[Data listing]
==*==

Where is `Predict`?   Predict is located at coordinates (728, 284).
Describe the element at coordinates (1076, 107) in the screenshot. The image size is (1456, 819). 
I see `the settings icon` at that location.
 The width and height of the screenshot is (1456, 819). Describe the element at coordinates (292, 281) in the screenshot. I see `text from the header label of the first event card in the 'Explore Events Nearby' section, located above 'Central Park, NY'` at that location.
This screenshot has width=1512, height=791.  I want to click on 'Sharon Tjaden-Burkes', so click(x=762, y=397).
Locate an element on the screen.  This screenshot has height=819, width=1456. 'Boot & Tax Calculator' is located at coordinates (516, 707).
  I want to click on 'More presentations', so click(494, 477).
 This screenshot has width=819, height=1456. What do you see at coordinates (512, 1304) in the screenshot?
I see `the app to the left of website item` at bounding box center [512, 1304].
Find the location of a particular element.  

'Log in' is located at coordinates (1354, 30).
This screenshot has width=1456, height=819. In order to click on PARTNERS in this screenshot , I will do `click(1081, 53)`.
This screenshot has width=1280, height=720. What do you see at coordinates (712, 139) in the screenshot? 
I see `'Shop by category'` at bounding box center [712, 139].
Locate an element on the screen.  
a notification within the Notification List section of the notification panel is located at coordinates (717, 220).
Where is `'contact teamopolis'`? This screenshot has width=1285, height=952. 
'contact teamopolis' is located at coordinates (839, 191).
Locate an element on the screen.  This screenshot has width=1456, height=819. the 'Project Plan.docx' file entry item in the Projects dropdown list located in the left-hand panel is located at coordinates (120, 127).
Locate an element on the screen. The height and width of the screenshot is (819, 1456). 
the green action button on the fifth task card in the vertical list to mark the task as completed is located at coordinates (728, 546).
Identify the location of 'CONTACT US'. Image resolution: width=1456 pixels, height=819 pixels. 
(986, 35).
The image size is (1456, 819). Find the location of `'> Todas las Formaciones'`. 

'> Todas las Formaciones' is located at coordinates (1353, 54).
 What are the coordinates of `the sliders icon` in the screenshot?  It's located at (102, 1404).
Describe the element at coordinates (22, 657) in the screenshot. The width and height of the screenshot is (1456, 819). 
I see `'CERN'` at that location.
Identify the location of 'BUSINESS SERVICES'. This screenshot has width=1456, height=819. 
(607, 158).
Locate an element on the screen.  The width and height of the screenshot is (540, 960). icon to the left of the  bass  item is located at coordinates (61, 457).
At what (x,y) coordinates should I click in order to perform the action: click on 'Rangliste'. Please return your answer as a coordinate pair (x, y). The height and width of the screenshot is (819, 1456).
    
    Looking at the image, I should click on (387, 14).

==*==

» Problem requirements
Print everything in the data above, from the line containing "coordinates (61, 457)." down to the end of the data, with no changes.

» Solved problem
Locate an element on the screen.  The width and height of the screenshot is (540, 960). icon to the left of the  bass  item is located at coordinates (61, 457).
At what (x,y) coordinates should I click in order to perform the action: click on 'Rangliste'. Please return your answer as a coordinate pair (x, y). The height and width of the screenshot is (819, 1456).
    
    Looking at the image, I should click on (387, 14).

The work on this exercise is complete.